The Hague: The Dutch government has announced a stricter lockdown out of fear for the rise of the Omicron variant of Covid-19 in the country.
“I stand here with a gloomy mind,” Prime Minister Mark Rutte said at a press conference on Saturday in the Hague. “The Netherlands is going into lockdown again.”
“That is inevitable. Omicron is spreading even faster than we feared. That is the complicated story we have to tell tonight,” Xinhua news agency quoted him as saying.
The new lockdown will take effect from 5 a.m. Sunday morning local time and will remain in effect until January 14, 2022. According to Rutte, a hard lockdown is inevitable “because of the fifth wave that is approaching us with Omicron.”
Only essential shops like supermarkets, medical contact professions and car garages remain open, but all other shops and all
education, the catering industry, restaurants, museums, theaters and zoos must close.
Jaap van Dissel, the boss of the National Institute for Public Health and the Environment (RIVM) and member of the Outbreak Management Team (OMT), which advises the government, was present at the press conference to explain his worries, although the infection figures are in decline with 14,742 positive tests from Friday to Saturday.
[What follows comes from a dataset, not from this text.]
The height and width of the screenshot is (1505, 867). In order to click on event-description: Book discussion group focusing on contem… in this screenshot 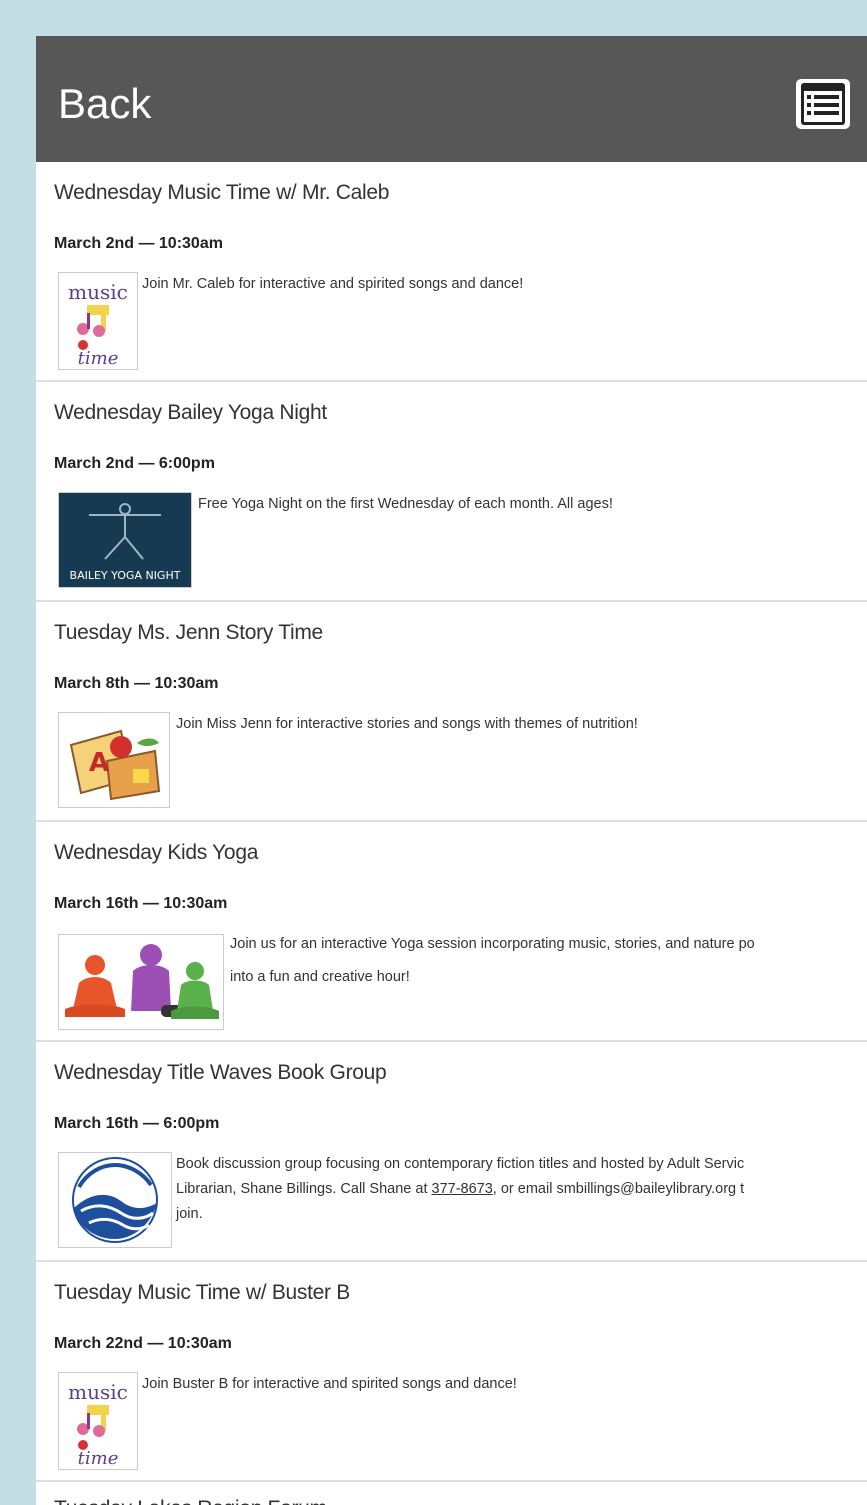, I will do `click(460, 1190)`.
He expressed the expectation that the Omicron variant of the coronavirus will be dominant in the Netherlands shortly after Christmas.
On December 14, Rutte had announced the extension of the current measures, an evening lockdown between 5 p.m. and 5 a.m. local time for non-essential shops, while primary schools had to close one week earlier before the Christmas holidays. Only four days later he concluded that this will not be enough to stop Omicron.